Jakarta, CNBC Indonesia - Pemerintah China berencana untuk memulai pembicaraan dengan negara-negara Asia Tenggara tentang peningkatan hubungan dagang ke arah zona perdagangan bebas. Hal ini terjadi tatkala Negeri Tirai Bambu itu kembali mendapatkan tantangan perang dagang dari Amerika Serikat (AS).
Para pejabat di Beijing mengatakan akan mendekati para pemimpin di blok ASEAN pekan ini untuk mempercepat negosiasi terkait apa yang mereka sebut sebagai Area Perdagangan Bebas Asean-China "Versi 3.0". Sejauh ini, Perdana Menteri China Li Keqiang telah berada di Phnom Penh untuk membahas hal tersebut dalam KTT ASEAN.
"Semuanya menjadi lebih strategis akhir-akhir ini, dan setiap pengumuman perdagangan menjadi lebih terkait dengan geopolitik daripada sebelumnya daripada mengarahkan arus," kata rekan senior tamu di Program Studi Ekonomi Regional ISEAS-Yusof Ishak Institute di Singapura, Jayant Menon, kepada South China Morning Post (SCMP), Kamis (10/11/2022).

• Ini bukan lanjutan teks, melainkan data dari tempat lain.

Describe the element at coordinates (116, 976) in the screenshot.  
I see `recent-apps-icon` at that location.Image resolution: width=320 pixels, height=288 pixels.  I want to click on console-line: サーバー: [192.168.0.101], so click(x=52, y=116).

ASEAN sendiri terdiri atas Singapura, Brunei, Kamboja, Indonesia, Laos, Malaysia, Myanmar, Filipina, Thailand, dan Vietnam. Bila digabungkan, ASEAN memiliki populasi hingga 685 juta.
"Perdagangan China-ASEAN telah bernilai US$878,2 miliar," kata Kementerian Luar Negeri China pada September lalu.

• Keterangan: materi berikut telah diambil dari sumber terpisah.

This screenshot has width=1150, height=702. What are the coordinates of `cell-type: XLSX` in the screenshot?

Sementara itu, peningkatan hubungan dagang ASEAN-China sendiri diduga tekanan pemerintah AS terhadap Negeri Tirai Bambu itu. Washington baru-baru ini menekannya secara ekonomi melalui tarif dan pembatasan pada sektor teknologi tinggi, sambil mengabaikan keterlibatan China dalam kesepakatan perdagangannya sendiri.
AS membentuk Kerangka Ekonomi Indo-Pasifik (IPEF) 14-negara pada bulan Mei untuk memajukan perdagangan yang adil, ketahanan rantai pasokan, dan peningkatan infrastruktur termasuk energi bersih. China tidak ikut serta dalam kerangka itu.
"Mengatasi manuver adalah satu hal, dan mencegah adalah hal lain. Ini untuk mencegah IPEF mengungguli industri ekonomi China," kata Thitinan Pongsudhirak, profesor ilmu politik di Universitas Chulalongkorn di Bangkok.
"Setelah Ukraina dan setelah perang dagang dengan Amerika Serikat, China harus berpikir sangat keras tentang bagaimana mengatasi decoupling," kata Alexander Vuving, seorang profesor di Daniel K. Inouye Asia-Pacific Center for Security Studies di Hawaii.